I watched him slowly grow irritated with the talkative clan being in the hall. These were not truly his people. They spoke of harvest, weather, and feast cakes, not weapons, wars, and power. Their ways were weak, though he reaped his army from their young. Their only common goal was more. For the clans, more food, more future. For the Komizar, more power. For the promises he dangled before them, they gave him loyalty.

It was evident how much he really did need me when he walked away from one elder mid-sentence, his patience spent. He stopped short in front of me, his eyes clouded with wine, and pulled me behind a pillar.

“You must be getting tired. It’s time for us to go.” He called to Ulrix that we were retiring. It drew laughs from those within earshot.

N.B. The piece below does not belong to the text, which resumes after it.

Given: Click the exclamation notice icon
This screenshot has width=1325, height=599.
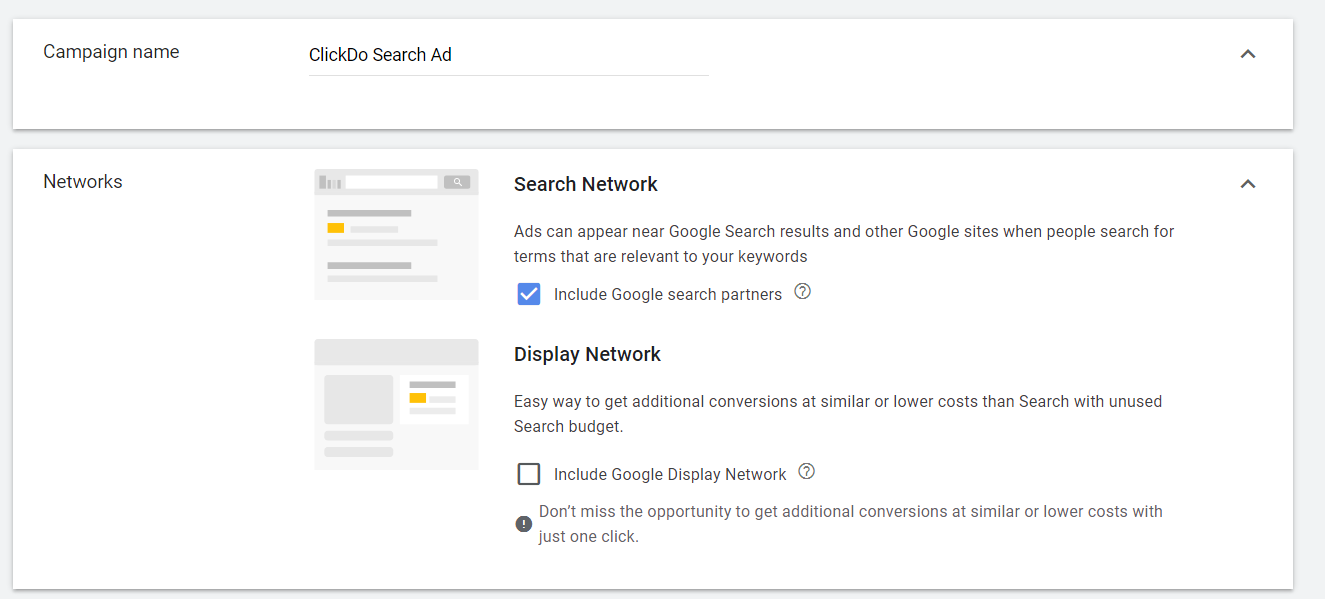Looking at the screenshot, I should click(524, 524).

I saw Rafe watching from a distance as if he might spring. I grabbed a fistful of the Komizar’s shirt, yanked him close, and whispered through a razor-tight smile, knowing we were being watched, “I will sleep in my own quarters tonight. If this is to be a marriage, it is to be a real one, and you will wait like all good bridegrooms do.”

The haze of wine was flushed away by his anger. His eyes cut through me. “We both know there’s nothing real about this marriage. You’ll do just as I—”

“Now it’s your turn to think carefully,” I said, returning his glare. “Look around you. See who watches. Which do you desire more? Me or the fervor of your people? Make your choice now, because I promise you—you can’t have both.”

His expression went cold, and then he smiled, releasing my wrist. “Until the wedding.”

He yelled for Calantha to escort me to my room and disappeared back into a circle of drunk soldiers.